Roundup Tracker - Issues

Issue 2551115

classification
Use utf8mb4 as a default for MySQL instead of utf8
Type: rfe Severity: normal
Components: Documentation, Database Versions: devel
process
Status: pending
:
: rouilj : rouilj, schlatterbeck, whunger
Priority: :

Created on 2021-03-10 14:51 by whunger, last changed 2021-03-23 07:21 by schlatterbeck.

Messages
msg7090 Author: [hidden] (whunger) Date: 2021-03-10 14:51
I just stumbled over the upgrading instructions to 2.x for MySQL users (https://www.roundup-tracker.org/docs/upgrading.html#python-2-mysql-users-must-read), to which i would like to propose an improvement.

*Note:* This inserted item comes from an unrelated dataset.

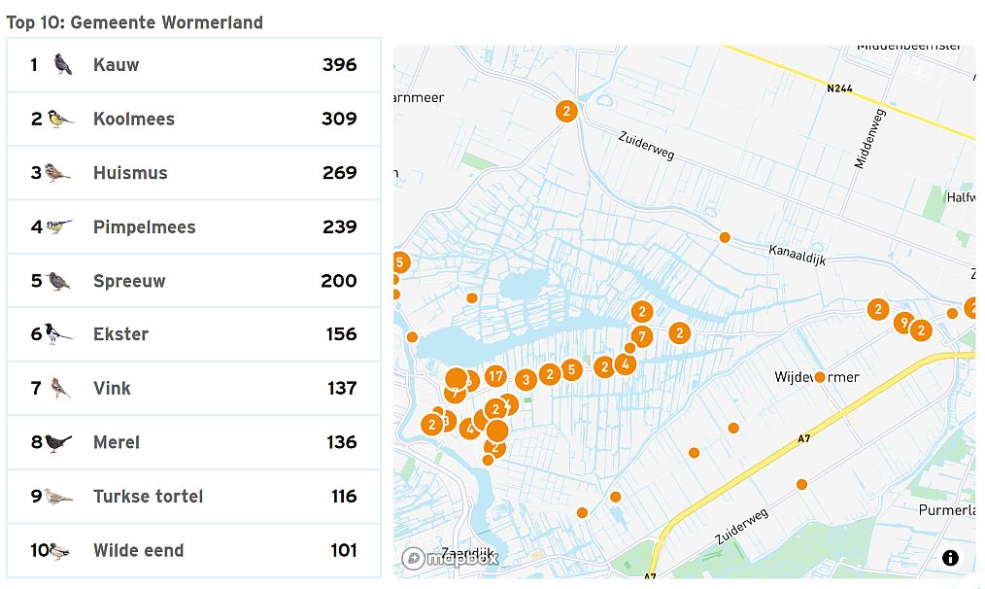This screenshot has height=589, width=985.
Task: Select the Spreeuw row in the list
Action: tap(193, 281)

I would not advise to set the MySQL database encoding to utf, but to utf8mb4 instead. Utf8 in MySQL is limited to use only up to 3 bytes per character, and thus cannot store all characters that you would expect maybe. Especially Emojis will not work, which is a pity, as these have a high probability of arriving through the Email interface :-)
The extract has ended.